_TEXT SHOWN_.
»»

END EFFECTOR, ROBOT, AND CONTROL METHOD OF THE END EFFECTOR

Abstract

The end effector 10 includes a joint section 11 connected to a robotic arm 220, a working section 14 for performing work on an object 500, an actuator 40 is located between the joint section 11 and the working section 14 and moves the working section 14 in a first direction in which the joint section 11 and the working section 14 are aligned, a piezoelectric element 45 that drives an actuator 40.

Description

The present application is based on, and claims priority from JP Application Serial Number 2021-147534, filed Sep. 10, 2021, the disclosure of which is hereby incorporated by reference herein in its entirety.

BACKGROUND

1. Technical Field

The present disclosure relates to an end effector, a robot, and a control method of the end effector.

2. Related Art

For example, the robot hand controller described in JP-A-6-226671 has a force sensor for detecting each force applied to the X-axis, Y-axis and Z-axis of the robot hand, and three actuators for driving the robot hand in three axial directions respectively, and by driving and controlling the three actuators using signals from the force sensor, fine force control is possible and collision avoidance and constant control of the pressing force can be easily performed.

««

_WORK TO DO_.
[A] Translate this sentence from the end effector text into Spanish: "The present disclosure relates to an end effector, a robot, and a control method of the end effector."
[B] In the end effector text, which Japanese application does the present application claim priority from, and when was it filed?
[C] From the abstract of the end effector text, list each reference number along with the part or thing it labels.
The records after this text have nothing to do with it.

_DATA LINES_.
»»

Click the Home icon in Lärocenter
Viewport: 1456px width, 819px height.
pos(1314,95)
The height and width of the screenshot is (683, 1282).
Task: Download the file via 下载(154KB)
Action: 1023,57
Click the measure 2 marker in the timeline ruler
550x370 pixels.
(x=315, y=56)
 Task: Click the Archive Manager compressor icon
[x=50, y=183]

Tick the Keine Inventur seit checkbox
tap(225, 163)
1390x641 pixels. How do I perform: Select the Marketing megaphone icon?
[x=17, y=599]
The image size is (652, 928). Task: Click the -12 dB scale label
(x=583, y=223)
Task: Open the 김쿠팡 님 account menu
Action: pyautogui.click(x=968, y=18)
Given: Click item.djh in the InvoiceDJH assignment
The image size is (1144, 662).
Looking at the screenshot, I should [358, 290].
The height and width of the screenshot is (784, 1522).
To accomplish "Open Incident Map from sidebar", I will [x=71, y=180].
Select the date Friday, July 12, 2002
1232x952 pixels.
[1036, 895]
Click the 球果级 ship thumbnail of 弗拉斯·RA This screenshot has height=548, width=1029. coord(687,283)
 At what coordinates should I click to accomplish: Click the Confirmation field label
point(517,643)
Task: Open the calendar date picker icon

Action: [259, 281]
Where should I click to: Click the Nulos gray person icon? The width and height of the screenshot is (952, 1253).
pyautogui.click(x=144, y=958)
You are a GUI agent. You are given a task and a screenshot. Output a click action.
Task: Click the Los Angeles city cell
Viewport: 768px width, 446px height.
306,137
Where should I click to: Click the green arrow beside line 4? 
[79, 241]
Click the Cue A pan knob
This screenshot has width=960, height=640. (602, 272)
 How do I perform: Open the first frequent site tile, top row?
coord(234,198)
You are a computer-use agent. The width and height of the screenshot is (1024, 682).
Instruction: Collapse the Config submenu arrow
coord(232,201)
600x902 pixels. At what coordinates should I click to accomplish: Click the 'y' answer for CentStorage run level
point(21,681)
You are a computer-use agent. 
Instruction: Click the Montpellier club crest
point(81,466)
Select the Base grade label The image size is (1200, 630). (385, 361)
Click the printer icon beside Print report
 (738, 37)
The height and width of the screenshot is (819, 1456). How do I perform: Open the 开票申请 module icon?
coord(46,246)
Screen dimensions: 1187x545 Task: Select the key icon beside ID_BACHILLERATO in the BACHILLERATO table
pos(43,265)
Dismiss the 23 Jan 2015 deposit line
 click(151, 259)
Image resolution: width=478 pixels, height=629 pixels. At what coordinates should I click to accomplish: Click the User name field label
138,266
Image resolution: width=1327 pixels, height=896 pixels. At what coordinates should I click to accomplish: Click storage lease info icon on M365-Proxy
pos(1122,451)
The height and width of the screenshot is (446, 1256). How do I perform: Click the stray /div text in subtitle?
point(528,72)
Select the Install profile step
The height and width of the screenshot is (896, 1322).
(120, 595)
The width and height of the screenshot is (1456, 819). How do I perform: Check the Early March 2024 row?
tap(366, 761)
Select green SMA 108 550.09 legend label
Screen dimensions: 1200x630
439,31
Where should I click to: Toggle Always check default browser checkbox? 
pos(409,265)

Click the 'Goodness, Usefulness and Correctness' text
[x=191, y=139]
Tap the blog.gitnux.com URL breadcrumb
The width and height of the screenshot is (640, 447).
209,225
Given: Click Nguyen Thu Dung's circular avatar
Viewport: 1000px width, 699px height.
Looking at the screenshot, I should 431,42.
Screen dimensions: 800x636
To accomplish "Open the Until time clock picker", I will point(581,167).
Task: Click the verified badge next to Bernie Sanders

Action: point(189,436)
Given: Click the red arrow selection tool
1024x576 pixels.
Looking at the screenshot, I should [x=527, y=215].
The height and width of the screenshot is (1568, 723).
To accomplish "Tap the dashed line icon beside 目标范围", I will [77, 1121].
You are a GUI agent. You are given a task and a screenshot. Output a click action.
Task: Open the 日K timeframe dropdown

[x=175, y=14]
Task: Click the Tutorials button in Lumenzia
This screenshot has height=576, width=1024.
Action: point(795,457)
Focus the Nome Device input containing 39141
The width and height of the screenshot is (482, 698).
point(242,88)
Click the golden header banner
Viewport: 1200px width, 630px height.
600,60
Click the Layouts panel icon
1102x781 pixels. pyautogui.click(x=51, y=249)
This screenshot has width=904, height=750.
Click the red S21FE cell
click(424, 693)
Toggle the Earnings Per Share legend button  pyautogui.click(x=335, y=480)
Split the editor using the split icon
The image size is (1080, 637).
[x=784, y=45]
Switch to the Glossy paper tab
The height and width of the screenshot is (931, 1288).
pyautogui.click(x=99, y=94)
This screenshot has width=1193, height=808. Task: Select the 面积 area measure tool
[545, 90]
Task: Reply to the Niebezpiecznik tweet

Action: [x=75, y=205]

««

_ANSWERS TO THE PROBLEMS_.
[A] La presente divulgación se refiere a un efector final, un robot y un método de control del efector final.

[B] JP Application Serial Number 2021-147534, filed Sep. 10, 2021.

[C]
- 10: end effector
- 11: joint section
- 220: robotic arm
- 14: working section
- 500: object
- 40: actuator
- 45: piezoelectric element